> **CONSIGNE ÉCRITE 1**: Relevez tous les noms de personnes cités dans l'extrait consacré à la mise en scène d'« Hernani ».

Itinéraire d’un spectateur banni
Par Michel Dieuaide
Les Trois Coups
En montant le célèbre « Hernani » de Victor Hugo, Gwenaël Morin entend rappeler comment l’art transforme le monde. Et s’il ne faisait que bouleverser les conventions théâtrales ?
Acte 1
Fin novembre, par un matin glacial, deux comédiens distribuent gracieusement le fac-similé du texte de Hernani sur un marché désert. J’en prends un et m’étonne de ce tractage inédit qui me rappelle ceux du Off d’Avignon, mais sans le soleil. Connaissant le travail de Gwenaël Morin et son désir permanent de chahuter les codes du théâtre, et pas seulement sur le plateau, je me réjouis d’être ainsi convoqué à rencontrer une œuvre phare de Victor Hugo que je n’ai jamais vu représenter.

> **DONNÉES D'EXERCICE**:
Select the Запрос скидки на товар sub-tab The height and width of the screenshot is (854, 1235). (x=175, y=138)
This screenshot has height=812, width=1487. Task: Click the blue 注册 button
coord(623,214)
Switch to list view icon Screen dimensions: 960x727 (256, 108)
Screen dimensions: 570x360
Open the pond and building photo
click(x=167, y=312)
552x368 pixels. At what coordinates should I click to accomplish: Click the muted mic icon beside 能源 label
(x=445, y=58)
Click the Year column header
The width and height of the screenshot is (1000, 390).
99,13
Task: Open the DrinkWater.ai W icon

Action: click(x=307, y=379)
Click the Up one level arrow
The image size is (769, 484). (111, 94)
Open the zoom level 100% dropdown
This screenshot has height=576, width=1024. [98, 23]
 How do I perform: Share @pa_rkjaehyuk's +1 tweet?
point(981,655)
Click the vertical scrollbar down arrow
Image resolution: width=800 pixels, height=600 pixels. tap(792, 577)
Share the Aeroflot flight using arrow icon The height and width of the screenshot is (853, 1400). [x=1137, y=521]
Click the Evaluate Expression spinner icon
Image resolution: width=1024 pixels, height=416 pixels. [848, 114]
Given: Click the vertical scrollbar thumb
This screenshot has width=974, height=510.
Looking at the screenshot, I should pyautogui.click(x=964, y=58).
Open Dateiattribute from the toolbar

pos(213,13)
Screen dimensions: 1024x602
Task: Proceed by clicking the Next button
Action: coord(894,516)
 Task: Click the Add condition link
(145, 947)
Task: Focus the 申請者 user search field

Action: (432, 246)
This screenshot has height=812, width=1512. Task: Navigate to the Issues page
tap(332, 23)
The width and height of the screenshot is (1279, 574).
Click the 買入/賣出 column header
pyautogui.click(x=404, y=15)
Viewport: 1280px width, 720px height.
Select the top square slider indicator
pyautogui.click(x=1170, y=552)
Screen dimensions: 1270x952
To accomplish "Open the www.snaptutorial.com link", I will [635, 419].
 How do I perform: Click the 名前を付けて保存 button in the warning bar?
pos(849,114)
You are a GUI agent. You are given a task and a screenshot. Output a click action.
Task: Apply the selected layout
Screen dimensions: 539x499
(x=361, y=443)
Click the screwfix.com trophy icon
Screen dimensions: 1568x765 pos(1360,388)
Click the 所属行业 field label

> **CONSIGNE ÉCRITE 2**: Réécrivez le listing depuis son début jusqu'à la ligne contenant « point(981,655) » incluse, en remplaçant « Open » par « Display » et sans rien modifier d'autre.

> **CORRIGÉ ÉCRIT 1**: Michel Dieuaide, Victor Hugo, Gwenaël Morin

> **CORRIGÉ ÉCRIT 2**:
Select the Запрос скидки на товар sub-tab The height and width of the screenshot is (854, 1235). (x=175, y=138)
This screenshot has height=812, width=1487. Task: Click the blue 注册 button
coord(623,214)
Switch to list view icon Screen dimensions: 960x727 (256, 108)
Screen dimensions: 570x360
Display the pond and building photo
click(x=167, y=312)
552x368 pixels. At what coordinates should I click to accomplish: Click the muted mic icon beside 能源 label
(x=445, y=58)
Click the Year column header
The width and height of the screenshot is (1000, 390).
99,13
Task: Display the DrinkWater.ai W icon

Action: click(x=307, y=379)
Click the Up one level arrow
The image size is (769, 484). (111, 94)
Display the zoom level 100% dropdown
This screenshot has height=576, width=1024. [98, 23]
 How do I perform: Share @pa_rkjaehyuk's +1 tweet?
point(981,655)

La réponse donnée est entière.